そして、そうやって簡単に手に入れた異能を自侭に振るおうなどと、ルーキーには到底許せず、また理解できない感覚だった。
だからそうではないと思ってもらう必要があるのだ。
「納得していただけたでしょうか」
三々五々に賛同の声が向けられる。ルーキーは頷いて、端末を拾い上げた。
「先ほど無力化したM型レオナルドの使用者の意識が戻らないという話がありましたが、現在原因について調査中です。判明すればそれに併せてこちらを改良してもらう予定です。……まあ、それ以前に沈静化してくれるのが一番ですけど」
ふと漏れた本音に、聴衆からいくつか同意の笑いが返った。気を取り直すように咳払い、ルーキーは端末をかざした。
「あとはA.C.W.からレオナルドの詳細を頂ければ、多少なりとも改良が望めますが……」
「それは難しいだろう」
扉の閉ざされる音と同時に、人影がひとつするりと潜り込んでいた。
「プライムさん」
「新製品の詳細情報を提示することはできないとの回答が届いていた。独力での問題解決を目指して調査を重ねているとの話だ。そのために銀弾機関で確保している情報を引き渡せとのことだが、ルーキー」
それはできない相談だろう。A.C.W.の所有する企業警察の実力を疑うわけではないが、A.C.W.が本当に問題の解決を目指しているとは考えづらい。
しかし、独断でそう決めてしまうのは難しい。A.C.W.はメガコーポの一つ、銀弾機関とも無関係ではない。
逡巡するルーキーの肩にフューリアスの手が置かれた。
「断る。そう伝えといてくれ」
フューリアスの言葉にプライムはあっさりと頷いた。あたかもそう回答されることは予測済みであったかのような風情。
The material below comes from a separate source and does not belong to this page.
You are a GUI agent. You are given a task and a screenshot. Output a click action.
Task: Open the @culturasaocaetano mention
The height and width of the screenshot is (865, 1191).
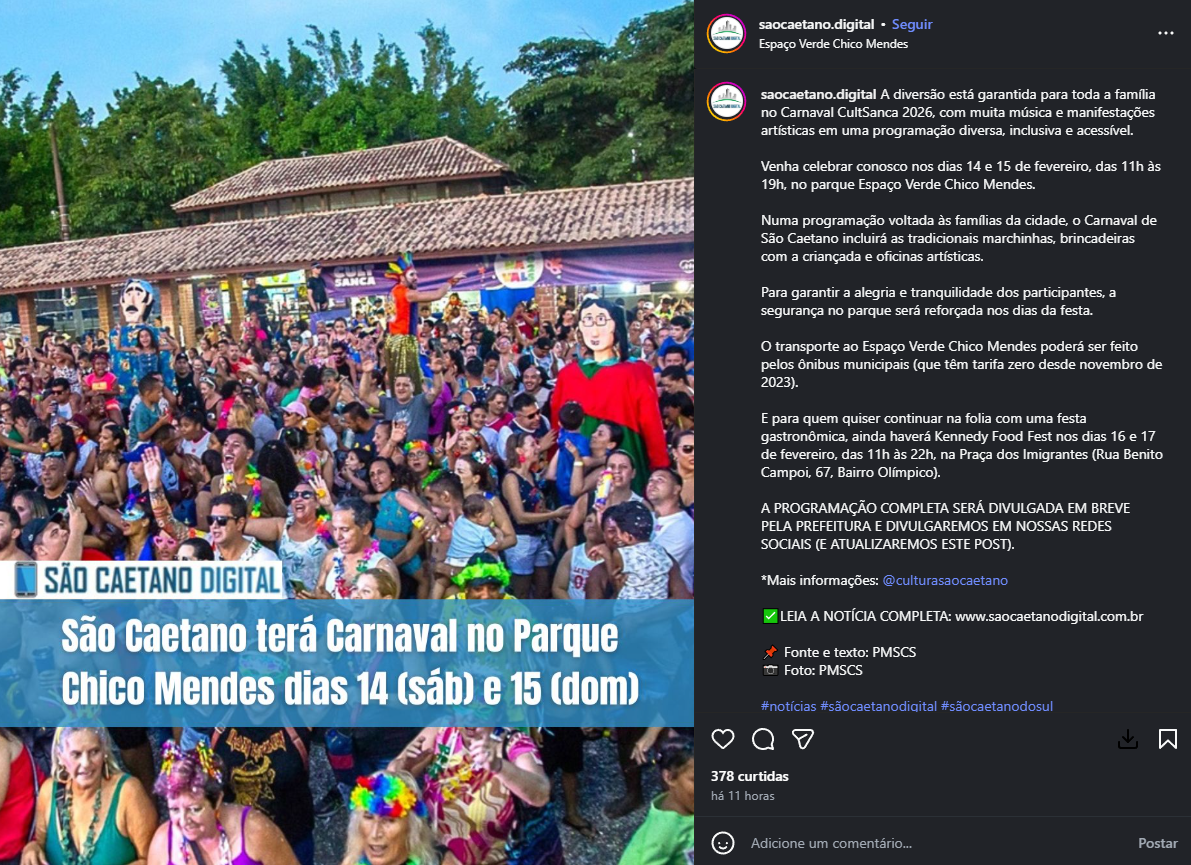click(945, 580)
ルーキーはフューリアスを見上げた。それでいいのかと、不安の色が眉間に出た。フューリアスは頷く。構わないというように。
「まだ連中が今回の件に関わっていないとは断言できないからな。それにもし本当に連中が解決を求めていたとして、他人に明かせない解決法なんてのは碌なものじゃないだろう」
プライムは満足げに頷き、しかしと言葉を続けた。
「問題はこの一連のM型の暴走だ。メギンギョルズからこちら、この短時間で四件立て続けに発生した理由が気になる。確認したが、新たな四人に関しては施術時期がメギンギョルズから大きく前後している可能性が高いという話だ」
「それに関しては、プライム。魔術師の勘で良ければ聞いてもらいたいんだけど、どうかな?」
見透かすようなプライムの目がボンドに向けられる。ともすれば口も開けなくなるほどに心を覗かれた気になるその視線を受けても、ボンドは軽い笑みを崩さない。
「君の勘は信頼に足る。ボンド、頼む」
「ええ、では」
ボンドは髪をかき上げて、室内を見回した。
「まあたいしたことじゃないんだけどね。要するに一度メギンギョルズがそういう道筋を通したから、同じところを通って類似の暴走を起こしてるんじゃないかって。あるじゃないですか、それまでできなかったことが、一度できるようになると何度でも繰り返せるってこと。指を鳴らすのとか、そうですよね」
言葉通りに指を鳴らし、笑う。
だが、反応はあまり芳しいものではない。特にプライムは、顎に手を当てて思考を巡らせている。
「つまり、それは」
その声は確認のようで、あるいは室内の全員に聞かせるためのもののようでもあった。
「M型による暴走がまだ引き起こされるということか」
「そういうことになりますね」
少なくともM型使用者が尽きるまでは、とボンドは笑って応えた。